Nível de calote atinge 5,5% em janeiro e alcança maior nível desde 2017, aponta Banco Central

A inadimplência de consumidores e empresas em operações de crédito com recursos livres alcançou 5,5% em janeiro, o maior patamar desde agosto de 2017, segundo dados divulgados nesta quarta-feira (25) pelo Banco Central do Brasil.

Em dezembro, o índice estava em 5,4%. Na comparação com janeiro do ano passado, houve alta de 1,1 ponto percentual.

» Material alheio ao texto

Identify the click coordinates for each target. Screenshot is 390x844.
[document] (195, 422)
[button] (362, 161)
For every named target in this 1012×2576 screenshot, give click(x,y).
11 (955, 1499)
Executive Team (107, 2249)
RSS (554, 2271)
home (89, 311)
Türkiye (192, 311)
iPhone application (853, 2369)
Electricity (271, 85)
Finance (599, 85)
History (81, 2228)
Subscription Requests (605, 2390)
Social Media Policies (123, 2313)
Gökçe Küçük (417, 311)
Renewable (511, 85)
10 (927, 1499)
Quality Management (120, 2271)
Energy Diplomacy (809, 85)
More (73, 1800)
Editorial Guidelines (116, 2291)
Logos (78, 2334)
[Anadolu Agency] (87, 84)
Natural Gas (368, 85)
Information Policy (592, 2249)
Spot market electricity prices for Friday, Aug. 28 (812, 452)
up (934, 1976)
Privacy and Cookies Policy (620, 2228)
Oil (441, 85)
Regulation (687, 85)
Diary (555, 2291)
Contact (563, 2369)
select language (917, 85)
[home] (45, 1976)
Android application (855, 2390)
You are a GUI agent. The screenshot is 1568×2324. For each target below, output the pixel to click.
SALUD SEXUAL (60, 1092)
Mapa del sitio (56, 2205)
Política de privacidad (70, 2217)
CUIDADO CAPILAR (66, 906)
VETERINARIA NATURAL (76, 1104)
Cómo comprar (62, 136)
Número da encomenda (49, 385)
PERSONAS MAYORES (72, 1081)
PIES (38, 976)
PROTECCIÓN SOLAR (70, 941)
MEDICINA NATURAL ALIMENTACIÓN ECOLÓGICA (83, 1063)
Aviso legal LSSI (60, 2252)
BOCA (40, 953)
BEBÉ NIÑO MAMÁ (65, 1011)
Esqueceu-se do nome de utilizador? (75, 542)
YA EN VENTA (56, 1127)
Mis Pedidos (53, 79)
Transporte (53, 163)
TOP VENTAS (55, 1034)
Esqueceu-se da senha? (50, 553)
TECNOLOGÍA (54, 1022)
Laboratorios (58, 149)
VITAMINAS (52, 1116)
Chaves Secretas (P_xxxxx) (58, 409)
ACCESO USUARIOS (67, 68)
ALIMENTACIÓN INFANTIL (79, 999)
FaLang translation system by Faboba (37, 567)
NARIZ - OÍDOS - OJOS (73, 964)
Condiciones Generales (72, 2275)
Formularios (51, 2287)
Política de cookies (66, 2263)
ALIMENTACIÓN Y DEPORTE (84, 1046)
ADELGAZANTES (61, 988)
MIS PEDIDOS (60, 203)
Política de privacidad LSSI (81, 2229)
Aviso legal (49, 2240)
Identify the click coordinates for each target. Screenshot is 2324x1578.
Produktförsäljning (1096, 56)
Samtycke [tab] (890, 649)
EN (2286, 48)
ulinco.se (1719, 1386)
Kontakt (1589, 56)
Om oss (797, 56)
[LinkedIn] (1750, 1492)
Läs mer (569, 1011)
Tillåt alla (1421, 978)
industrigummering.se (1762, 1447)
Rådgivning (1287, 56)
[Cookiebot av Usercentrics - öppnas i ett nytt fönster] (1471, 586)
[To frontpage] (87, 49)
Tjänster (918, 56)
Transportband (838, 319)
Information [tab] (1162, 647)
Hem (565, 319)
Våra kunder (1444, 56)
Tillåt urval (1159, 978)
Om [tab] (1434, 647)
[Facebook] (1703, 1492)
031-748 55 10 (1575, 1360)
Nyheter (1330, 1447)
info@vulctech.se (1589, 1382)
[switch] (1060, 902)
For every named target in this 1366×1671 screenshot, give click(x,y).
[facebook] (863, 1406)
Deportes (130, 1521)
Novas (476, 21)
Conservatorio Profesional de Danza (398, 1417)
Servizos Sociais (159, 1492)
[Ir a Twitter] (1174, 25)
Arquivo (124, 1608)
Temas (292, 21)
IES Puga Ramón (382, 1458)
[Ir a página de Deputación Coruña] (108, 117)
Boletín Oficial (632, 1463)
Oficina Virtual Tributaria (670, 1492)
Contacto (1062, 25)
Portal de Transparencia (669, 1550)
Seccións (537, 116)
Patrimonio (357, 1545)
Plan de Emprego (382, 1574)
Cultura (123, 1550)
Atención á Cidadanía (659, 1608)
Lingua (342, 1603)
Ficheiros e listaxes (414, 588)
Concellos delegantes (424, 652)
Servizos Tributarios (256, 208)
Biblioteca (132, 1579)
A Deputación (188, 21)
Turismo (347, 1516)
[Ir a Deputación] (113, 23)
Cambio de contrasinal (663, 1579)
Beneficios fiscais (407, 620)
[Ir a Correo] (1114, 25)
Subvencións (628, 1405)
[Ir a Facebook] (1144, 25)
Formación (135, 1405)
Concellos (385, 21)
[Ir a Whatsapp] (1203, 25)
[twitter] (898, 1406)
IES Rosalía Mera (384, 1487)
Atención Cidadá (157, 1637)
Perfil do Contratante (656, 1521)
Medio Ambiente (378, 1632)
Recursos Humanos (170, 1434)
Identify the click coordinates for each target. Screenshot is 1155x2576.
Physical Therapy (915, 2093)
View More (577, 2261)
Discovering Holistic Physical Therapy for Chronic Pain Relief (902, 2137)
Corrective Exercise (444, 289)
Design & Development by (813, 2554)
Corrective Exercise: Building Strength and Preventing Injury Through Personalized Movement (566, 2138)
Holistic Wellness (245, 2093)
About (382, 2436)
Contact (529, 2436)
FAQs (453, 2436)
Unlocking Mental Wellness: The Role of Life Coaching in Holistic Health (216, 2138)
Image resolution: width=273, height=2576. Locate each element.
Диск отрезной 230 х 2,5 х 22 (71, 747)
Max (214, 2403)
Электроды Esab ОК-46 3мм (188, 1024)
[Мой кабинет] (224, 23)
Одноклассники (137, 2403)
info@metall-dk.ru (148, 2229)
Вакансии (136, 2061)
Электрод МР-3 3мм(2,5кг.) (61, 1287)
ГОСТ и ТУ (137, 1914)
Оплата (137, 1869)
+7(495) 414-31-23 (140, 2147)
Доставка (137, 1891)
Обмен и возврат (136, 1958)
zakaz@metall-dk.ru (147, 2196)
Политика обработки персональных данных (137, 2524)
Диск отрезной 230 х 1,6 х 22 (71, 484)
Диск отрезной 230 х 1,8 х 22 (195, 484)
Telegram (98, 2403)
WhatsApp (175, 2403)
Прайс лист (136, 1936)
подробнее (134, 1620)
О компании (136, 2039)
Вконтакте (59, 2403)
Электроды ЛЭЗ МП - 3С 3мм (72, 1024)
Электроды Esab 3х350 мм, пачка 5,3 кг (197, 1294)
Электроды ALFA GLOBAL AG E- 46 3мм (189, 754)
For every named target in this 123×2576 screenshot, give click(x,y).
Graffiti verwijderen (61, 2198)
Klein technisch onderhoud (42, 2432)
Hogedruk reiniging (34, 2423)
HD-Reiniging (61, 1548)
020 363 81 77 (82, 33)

O avanço ocorre em um cenário de juros elevados: a taxa básica Selic está atualmente em 15% ao ano.

Após interromper um ciclo de aperto monetário em julho, o Banco Central manteve a Selic no início deste ano no nível mais alto em quase duas décadas. A instituição, no entanto, indicou que pode iniciar um processo de corte dos juros no próximo mês, diante de sinais mais claros de desaceleração da economia.

Crédito recua e spread sobe

No Relatório de Política Monetária divulgado em dezembro, o BC atribuiu o aumento da inadimplência ao longo de 2025, principalmente, a mudanças nas regras de classificação de crédito. Ainda assim, afirmou observar “alguns sinais de estabilização” do indicador.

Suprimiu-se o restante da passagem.